How to create robust standard errors, clustered by firm ID

Philippe Foultier

Join Date: May 2020

Posts: 12
#1

How to create robust standard errors, clustered by firm ID

26 May 2020, 04:26

Hi guys,

I am currently using a data panel set and want to do a simple pooled OLS regression. I have included time fixed effects, and now, corresponding with a reference paper, want to create "Robust standard errors, clustered by firm ID". I am quite new to Stata and wonder how I can 1) correctly do a pooled OLS regression, although I might have already found the way to do so myself, but most crucially, which I have issues with, how to create these robust standard errors clustered by firm ID. I am not an expert on econometrics and would appreciate any help with this, thank you so much!
Tags: None
Andrew Musau

Join Date: Oct 2014

Posts: 10191
#2

26 May 2020, 06:45

Technically, if you include time fixed effects, you cannot refer to the regression as pooled OLS.

Code:

regress depvar indvars i.time, cluster(firmID)
1 like
Comment
Philippe Foultier

Join Date: May 2020

Posts: 12
#3

26 May 2020, 07:13

Originally posted by Andrew Musau View Post

Technically, if you include time fixed effects, you cannot refer to the regression as pooled OLS.

Code:

regress depvar indvars i.time, cluster(firmID)

Thank you so much for the response Andrew! I will refrain from using that term, then, thanks for the suggestion. Also, I wonder, what exactly do you mean by "i.time" in your code?

Best,

Philippe
Comment
Carlo Lazzaro

Join Date: Apr 2014

Posts: 17707
#4

26 May 2020, 07:30

Philippe:
-i.time- tells Stata that -year- is a categorical variable; it impies the use of -fvvarlist- notation.

Last edited by Carlo Lazzaro; 26 May 2020, 07:35.

Kind regards,
Carlo
(Stata 19.0)
2 likes
Comment
Andrew Musau

Join Date: Oct 2014

Posts: 10191
#5

26 May 2020, 07:32

In #1, you state

I have included time fixed effects

The way to do this using regress is to use time dummies. So I have a variable called time and I am including time dummies to capture time fixed effects. If your time variable is named year, then you use "i.year". See factor variable notation

Code:

help fvvarlist

Nb. Crossed with Carlo's helpful reply.
2 likes
Comment
Philippe Foultier

Join Date: May 2020

Posts: 12
#6

26 May 2020, 07:50

Thank you Carlo and Andrew for your responses! I have uploaded my file for a bit of context. Specifically, I will have column L as my independent variable, column F-J as my dependent variables, column R as another independent variable, then column T to AK as my independent variables representing my time dummies (2018-2001) and column AUM to AU representing another type of dummies ("Property type" dummies). For both my property type and time dummies, I would prefer to have them be fixed, which I assume I can achieve through eliminating one year from the time dummy selection and one property type from the property type selection.

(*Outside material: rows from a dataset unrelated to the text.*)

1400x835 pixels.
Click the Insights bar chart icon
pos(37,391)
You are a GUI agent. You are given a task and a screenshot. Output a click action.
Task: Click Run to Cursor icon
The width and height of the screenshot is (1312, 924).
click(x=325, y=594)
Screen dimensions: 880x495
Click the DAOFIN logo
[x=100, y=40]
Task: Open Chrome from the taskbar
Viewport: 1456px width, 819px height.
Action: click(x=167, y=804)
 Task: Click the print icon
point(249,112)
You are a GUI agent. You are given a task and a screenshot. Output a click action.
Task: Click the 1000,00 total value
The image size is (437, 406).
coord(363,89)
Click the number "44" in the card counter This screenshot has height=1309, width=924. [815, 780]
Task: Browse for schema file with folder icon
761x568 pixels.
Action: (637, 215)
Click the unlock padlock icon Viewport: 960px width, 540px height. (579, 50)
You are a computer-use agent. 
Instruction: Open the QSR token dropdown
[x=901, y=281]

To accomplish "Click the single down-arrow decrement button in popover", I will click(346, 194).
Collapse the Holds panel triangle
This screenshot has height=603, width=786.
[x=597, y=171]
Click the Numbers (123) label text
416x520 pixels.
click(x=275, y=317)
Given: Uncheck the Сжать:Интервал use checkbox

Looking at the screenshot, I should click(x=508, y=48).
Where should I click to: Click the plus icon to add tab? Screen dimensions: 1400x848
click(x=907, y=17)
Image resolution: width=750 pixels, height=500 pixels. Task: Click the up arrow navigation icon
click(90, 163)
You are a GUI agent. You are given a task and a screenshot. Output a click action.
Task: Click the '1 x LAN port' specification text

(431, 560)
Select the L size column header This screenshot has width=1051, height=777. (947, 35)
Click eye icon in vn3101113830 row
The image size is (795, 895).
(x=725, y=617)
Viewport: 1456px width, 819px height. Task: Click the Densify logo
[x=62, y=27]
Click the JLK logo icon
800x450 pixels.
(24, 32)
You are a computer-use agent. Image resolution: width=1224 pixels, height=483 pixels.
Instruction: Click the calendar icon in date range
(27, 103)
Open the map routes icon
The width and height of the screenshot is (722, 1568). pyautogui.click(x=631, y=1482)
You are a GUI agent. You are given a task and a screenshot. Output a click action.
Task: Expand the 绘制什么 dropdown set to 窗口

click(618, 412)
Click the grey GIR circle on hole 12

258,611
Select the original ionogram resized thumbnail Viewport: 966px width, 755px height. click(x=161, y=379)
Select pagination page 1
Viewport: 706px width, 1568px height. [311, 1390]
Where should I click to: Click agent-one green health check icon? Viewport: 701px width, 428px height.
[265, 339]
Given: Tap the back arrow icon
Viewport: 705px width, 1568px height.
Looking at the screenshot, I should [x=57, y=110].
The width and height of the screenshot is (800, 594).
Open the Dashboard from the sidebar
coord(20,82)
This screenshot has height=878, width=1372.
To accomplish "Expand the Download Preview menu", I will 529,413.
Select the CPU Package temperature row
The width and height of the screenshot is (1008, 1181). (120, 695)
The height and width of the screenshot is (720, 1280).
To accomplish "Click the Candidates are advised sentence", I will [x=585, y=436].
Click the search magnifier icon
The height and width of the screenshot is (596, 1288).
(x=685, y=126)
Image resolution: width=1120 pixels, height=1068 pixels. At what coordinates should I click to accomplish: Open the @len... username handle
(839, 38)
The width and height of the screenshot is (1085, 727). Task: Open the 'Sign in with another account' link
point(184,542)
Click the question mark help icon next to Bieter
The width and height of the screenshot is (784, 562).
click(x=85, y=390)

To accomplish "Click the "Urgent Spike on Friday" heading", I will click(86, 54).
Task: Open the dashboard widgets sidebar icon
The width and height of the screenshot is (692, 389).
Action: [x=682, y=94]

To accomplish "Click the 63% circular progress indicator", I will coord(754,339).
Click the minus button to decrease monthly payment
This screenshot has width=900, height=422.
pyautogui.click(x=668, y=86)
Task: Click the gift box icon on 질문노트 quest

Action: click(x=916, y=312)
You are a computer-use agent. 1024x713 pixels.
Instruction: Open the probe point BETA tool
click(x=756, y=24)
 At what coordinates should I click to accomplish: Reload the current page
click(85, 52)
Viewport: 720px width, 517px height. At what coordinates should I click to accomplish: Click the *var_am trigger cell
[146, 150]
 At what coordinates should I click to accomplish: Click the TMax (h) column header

I have some trouble to code this, especially on how to code the property type dummies as well. Would the below be somewhat correct to achieve my goal? (My goal being to conduct an OLS using the above dependent and independent variables, while ensuring that the standard errors are robust and clustered by companyID (with companyID being represented by column A in my excel sheet).

Code:
regress Dogan2019Lev indvars (columns F to J) i.time(YR2018) i.time(YR2017) ... i.time(YR2001) Healthcare_REIT ... Specialty_REIT, cluster(companyID)

Best,

Philippe

Last edited by Philippe Foultier; 26 May 2020, 08:27. Reason: removed spreadsheet
Comment
Carlo Lazzaro

Join Date: Apr 2014

Posts: 17707
#7

26 May 2020, 08:01

Philippe:
as reminded by the FAQ, please do not post attachments, but use CODE delimiters and/or -dataex- to share what you're doing.
In addition, nobody on this forum will ever download spreadsheets due to the risk of active contents. Thanks.

Kind regards,
Carlo
(Stata 19.0)
1 like
Comment
Philippe Foultier

Join Date: May 2020

Posts: 12
#8

26 May 2020, 08:06

Dear Carlo,

My apologies! I will try and rephrase my data into a valid format!
Comment
Philippe Foultier

Join Date: May 2020

Posts: 12
#9

26 May 2020, 08:21

I have attempted to use dataex, however, I unfortunately have too much variables to use them. I tried cutting a large portion of observations to potentially let it work still, but the error notification remained. Thus, I'll quickly summarize it by words here.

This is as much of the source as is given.